The number of uninsured people living in the U.S. has risen to almost 3.5 million, owing to the uncertain future of the Affordable Care Act (ACA), according to a survey conducted by the Gallup-Sharecare Well-Being Index.
For the survey, researchers asked a random sample of 500 people per day whether they have health insurance. In the third quarter of 2017 (July 1 to September 30), the rate of people who reported they were uninsured rose to 12.3 percent – up 1.4 percentage points since the end of 2016.
The researchers also found that more people purchased their own plans or enrolled in Medicaid in the past four years: Since 2013, the proportion of self-purchasers grew from 17.6 percent to 20.6 percent, and the percentage of Medicaid-based plans rose more than two points, to 9.2 percent.
According to the analysis, factors such as rising insurance premiums and the departure of companies from the marketplace could cause continued increases in uninsured rates, particularly for young adults.
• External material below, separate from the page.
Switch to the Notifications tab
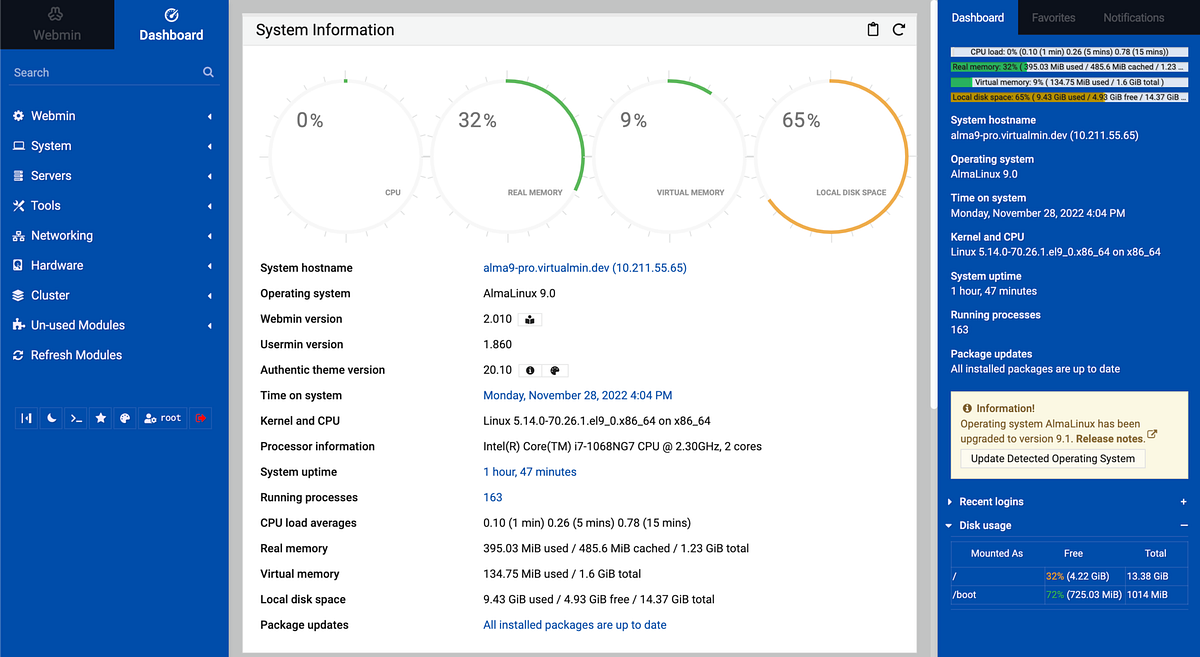 1133,17
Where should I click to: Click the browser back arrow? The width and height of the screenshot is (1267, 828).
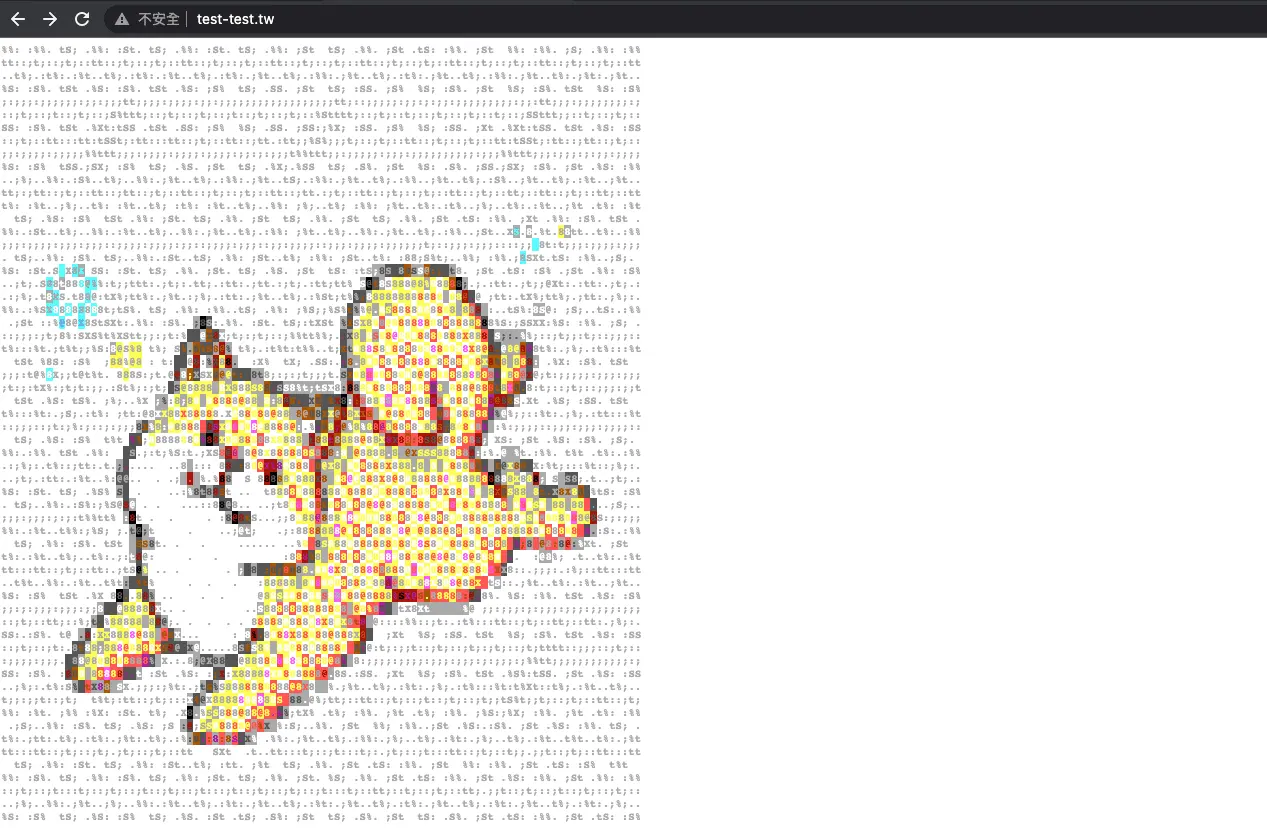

The rates of uninsured rose most markedly in the young-adult demographic (+1.9% for people ages 18-25 years and +1.5% for people ages 26-34 years), which could affect insurance costs for older adults. “Young adults represent a critical demographic in a robust health-care market, since their premiums help offset the higher costs of older Americans who typically use more medical services,” the authors warned.
President Trump recently stopped the federal cost-sharing reduction payments to insurers that subsidized the costs of low-income insurance plans required under the ACA, which may reduce the number of options available to people on the ACA marketplace. The open enrollment period begins on November 1.